● WHAT IS EXPECTED
Give the lines from the one containing "Where should I click to: Select" through the end of the entries as a JSON list of strings, with one string per line and blank lines omitted. Leave the pictures out of the answer.

Pointing entries for screenshots and pages:
------------------------------------------------------------------------

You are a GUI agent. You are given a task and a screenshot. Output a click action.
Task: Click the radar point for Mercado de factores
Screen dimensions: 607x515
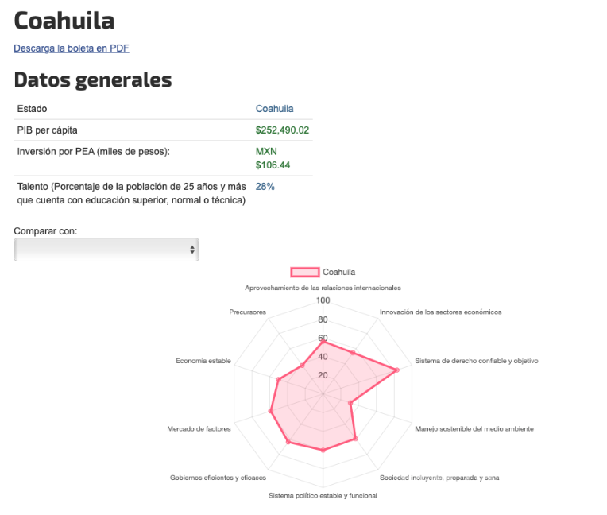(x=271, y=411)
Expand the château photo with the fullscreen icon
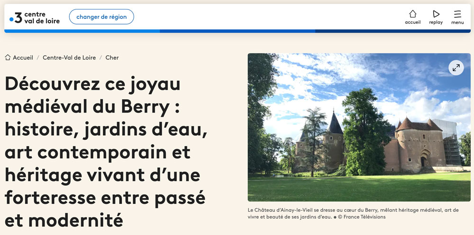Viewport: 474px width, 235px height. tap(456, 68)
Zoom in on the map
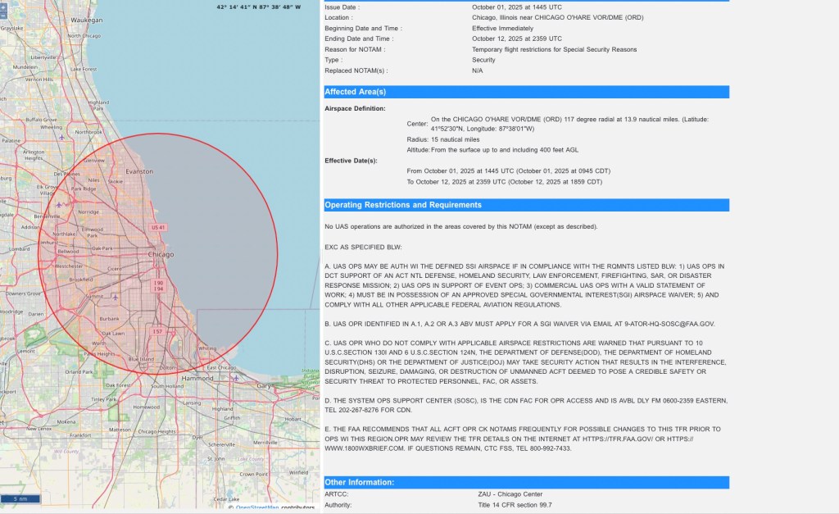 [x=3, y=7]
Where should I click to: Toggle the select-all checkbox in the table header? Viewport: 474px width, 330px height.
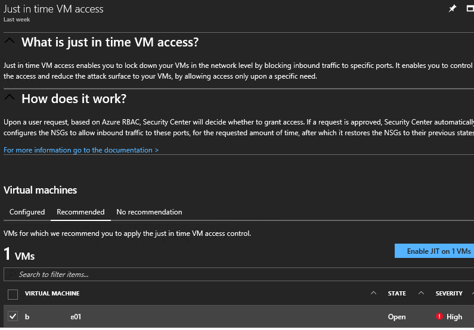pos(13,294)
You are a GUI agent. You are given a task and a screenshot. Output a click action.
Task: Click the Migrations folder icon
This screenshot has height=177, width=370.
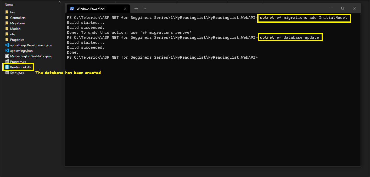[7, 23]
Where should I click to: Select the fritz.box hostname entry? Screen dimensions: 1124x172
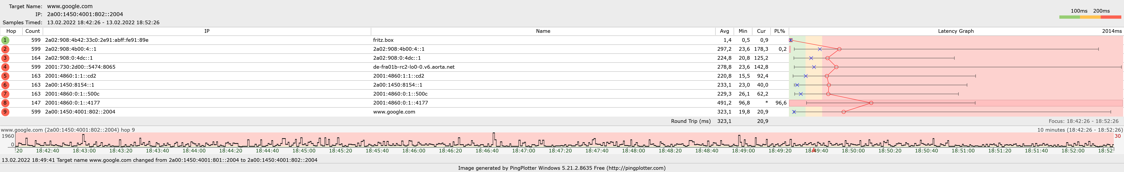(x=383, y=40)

------------------------------------------------------------------------

● COMPLETE ANSWER
[
  "Where should I click to: Select the fritz.box hostname entry? Screen dimensions: 1124x172",
  "(x=383, y=40)"
]